## RECORD SET
+-------+
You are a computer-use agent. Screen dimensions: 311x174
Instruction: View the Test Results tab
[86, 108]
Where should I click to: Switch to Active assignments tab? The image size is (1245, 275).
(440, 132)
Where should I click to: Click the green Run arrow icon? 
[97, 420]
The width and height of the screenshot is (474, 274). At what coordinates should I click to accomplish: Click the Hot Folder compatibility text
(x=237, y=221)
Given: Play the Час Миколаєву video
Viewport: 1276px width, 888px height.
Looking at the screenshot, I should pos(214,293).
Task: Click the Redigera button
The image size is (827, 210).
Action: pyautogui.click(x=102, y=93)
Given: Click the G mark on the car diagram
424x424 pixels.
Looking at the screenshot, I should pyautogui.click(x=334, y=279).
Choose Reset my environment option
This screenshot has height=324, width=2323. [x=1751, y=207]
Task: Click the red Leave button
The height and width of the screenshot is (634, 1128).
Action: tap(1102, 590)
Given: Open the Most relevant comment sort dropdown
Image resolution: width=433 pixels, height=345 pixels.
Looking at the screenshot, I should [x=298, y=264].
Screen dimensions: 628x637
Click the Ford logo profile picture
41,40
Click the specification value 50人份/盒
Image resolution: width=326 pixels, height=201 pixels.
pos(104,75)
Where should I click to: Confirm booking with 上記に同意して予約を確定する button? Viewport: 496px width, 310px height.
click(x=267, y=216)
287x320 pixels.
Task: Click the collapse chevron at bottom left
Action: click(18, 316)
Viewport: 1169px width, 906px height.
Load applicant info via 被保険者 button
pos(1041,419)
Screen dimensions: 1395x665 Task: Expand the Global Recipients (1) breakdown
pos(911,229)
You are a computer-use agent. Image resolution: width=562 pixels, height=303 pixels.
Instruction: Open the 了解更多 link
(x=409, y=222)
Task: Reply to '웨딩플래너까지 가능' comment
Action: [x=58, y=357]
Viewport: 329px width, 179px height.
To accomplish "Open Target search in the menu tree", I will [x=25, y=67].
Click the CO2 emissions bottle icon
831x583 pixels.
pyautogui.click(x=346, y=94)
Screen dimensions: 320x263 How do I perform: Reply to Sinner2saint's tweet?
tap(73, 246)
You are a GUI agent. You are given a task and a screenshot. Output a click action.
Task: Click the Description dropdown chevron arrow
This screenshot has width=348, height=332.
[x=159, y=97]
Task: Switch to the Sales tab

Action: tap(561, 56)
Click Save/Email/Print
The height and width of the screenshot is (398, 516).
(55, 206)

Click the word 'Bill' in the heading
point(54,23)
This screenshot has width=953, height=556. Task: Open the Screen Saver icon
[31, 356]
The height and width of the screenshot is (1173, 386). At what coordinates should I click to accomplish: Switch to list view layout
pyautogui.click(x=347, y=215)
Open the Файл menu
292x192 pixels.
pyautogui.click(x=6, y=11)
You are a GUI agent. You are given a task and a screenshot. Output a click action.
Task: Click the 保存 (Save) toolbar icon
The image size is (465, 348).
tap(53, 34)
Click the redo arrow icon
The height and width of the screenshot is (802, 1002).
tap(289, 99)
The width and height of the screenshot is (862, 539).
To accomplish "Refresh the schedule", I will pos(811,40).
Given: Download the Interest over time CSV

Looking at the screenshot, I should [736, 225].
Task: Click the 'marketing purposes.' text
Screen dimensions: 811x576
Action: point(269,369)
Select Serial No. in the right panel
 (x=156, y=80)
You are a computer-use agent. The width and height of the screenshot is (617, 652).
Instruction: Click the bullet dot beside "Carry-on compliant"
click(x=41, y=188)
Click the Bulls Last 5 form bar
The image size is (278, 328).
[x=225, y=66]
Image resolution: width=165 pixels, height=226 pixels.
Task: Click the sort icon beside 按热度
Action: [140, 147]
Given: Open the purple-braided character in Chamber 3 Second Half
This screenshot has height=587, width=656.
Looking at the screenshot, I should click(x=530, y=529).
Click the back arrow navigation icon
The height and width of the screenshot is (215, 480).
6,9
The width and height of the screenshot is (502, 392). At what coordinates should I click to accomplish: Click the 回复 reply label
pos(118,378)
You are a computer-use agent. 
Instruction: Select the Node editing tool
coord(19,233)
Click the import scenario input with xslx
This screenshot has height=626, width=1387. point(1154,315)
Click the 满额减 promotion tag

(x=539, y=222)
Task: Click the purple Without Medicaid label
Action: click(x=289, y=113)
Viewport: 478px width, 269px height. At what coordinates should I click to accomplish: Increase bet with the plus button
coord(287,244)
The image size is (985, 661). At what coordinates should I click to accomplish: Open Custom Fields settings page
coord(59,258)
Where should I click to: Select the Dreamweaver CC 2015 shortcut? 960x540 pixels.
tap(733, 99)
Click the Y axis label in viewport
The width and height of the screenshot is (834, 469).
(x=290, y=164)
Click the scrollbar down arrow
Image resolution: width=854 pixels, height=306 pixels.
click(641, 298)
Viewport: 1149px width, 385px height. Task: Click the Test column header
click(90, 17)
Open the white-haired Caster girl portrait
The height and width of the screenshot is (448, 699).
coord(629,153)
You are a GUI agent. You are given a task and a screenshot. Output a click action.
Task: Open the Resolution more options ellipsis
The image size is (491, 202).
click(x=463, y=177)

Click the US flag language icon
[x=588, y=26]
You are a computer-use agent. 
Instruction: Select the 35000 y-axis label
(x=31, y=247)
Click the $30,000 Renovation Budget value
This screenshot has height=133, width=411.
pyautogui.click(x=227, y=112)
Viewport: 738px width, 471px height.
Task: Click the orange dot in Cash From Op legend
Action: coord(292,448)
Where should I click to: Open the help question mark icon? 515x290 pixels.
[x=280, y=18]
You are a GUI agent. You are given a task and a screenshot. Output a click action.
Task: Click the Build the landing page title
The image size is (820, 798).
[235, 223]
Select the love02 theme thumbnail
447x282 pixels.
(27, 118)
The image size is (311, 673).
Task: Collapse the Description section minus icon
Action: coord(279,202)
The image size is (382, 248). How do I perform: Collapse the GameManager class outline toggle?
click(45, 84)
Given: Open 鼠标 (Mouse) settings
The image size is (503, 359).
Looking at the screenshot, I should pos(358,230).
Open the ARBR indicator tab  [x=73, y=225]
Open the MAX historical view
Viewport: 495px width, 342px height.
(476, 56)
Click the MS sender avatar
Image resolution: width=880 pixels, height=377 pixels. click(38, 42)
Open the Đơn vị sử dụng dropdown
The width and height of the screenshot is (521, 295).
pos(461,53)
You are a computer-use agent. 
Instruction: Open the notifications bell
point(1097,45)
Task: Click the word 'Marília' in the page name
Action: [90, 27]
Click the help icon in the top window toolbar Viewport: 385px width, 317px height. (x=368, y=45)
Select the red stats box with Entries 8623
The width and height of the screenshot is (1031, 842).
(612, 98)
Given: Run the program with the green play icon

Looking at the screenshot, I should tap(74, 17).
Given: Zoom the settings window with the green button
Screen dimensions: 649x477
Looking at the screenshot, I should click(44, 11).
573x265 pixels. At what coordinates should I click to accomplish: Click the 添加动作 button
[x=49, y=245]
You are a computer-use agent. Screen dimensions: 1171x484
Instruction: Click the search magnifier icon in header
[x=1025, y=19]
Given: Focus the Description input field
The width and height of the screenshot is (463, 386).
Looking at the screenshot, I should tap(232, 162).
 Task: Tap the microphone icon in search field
+-------+
State how many lines of the material above contain the word "computer". Say nothing else.

## SOLUTION FOR THIS PROBLEM
7